Nothing but the records, repeated word for word and free of pictures, belongs in the answer.

Saved entries:

[Start of Attachment]

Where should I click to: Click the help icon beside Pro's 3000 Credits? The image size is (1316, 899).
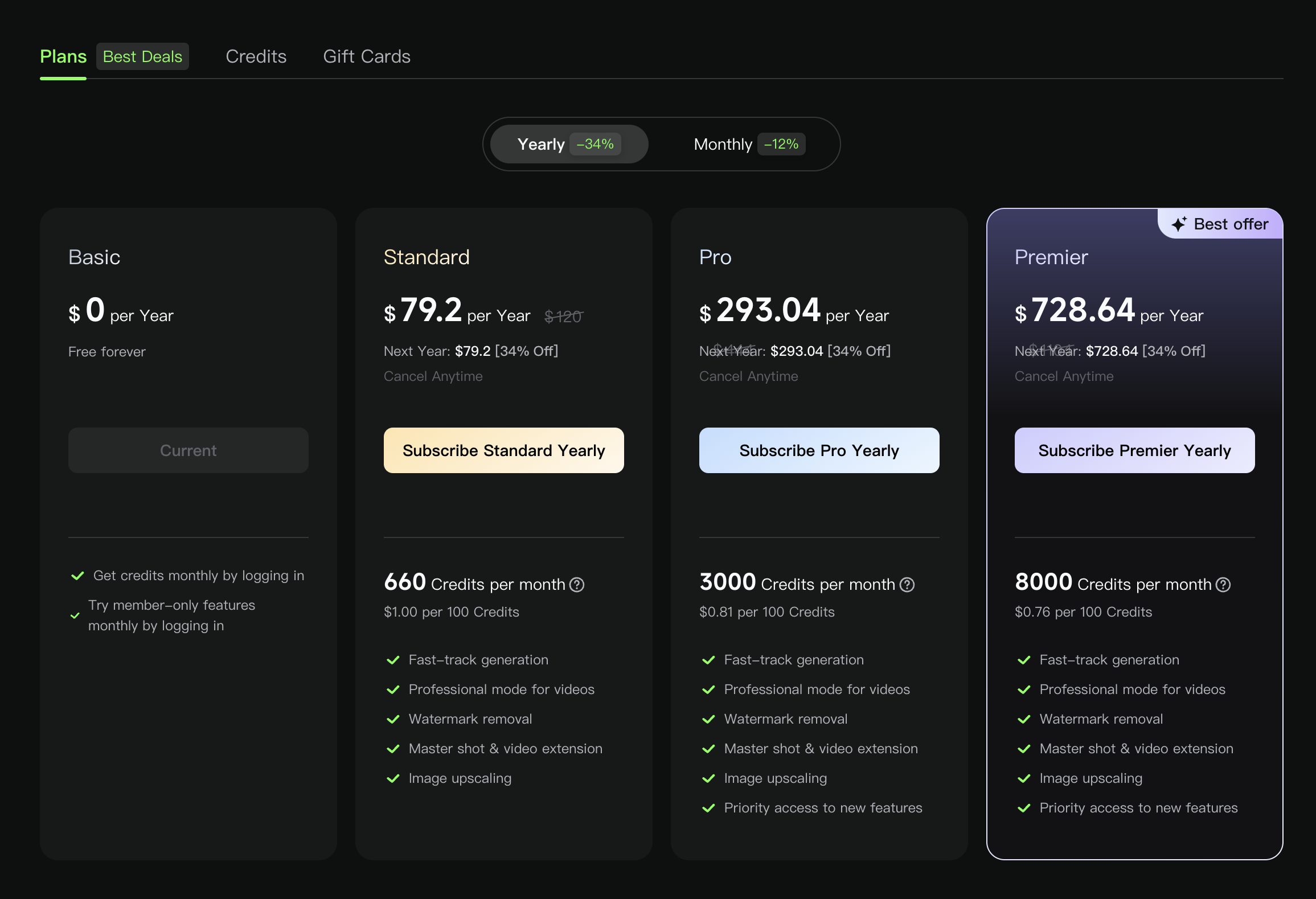pos(906,584)
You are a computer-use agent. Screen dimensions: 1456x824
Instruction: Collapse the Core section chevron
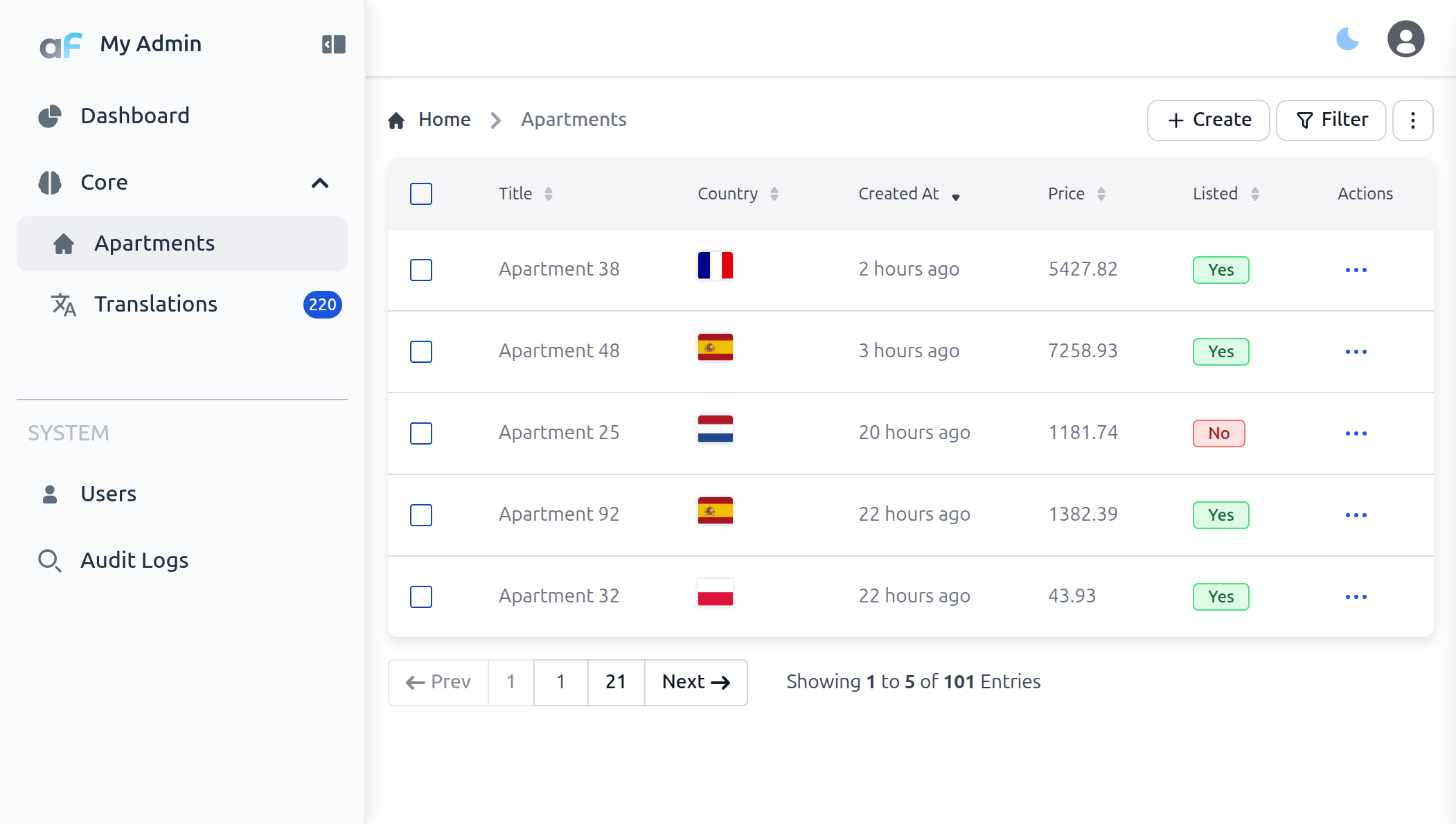coord(319,183)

[End of Attachment]

Answer below »
Where should I click to: Click the help icon beside Pro's 3000 Credits? The image size is (1316, 899).
pos(906,584)
You are a computer-use agent. Screen dimensions: 1456x824
Instruction: Collapse the Core section chevron
coord(319,183)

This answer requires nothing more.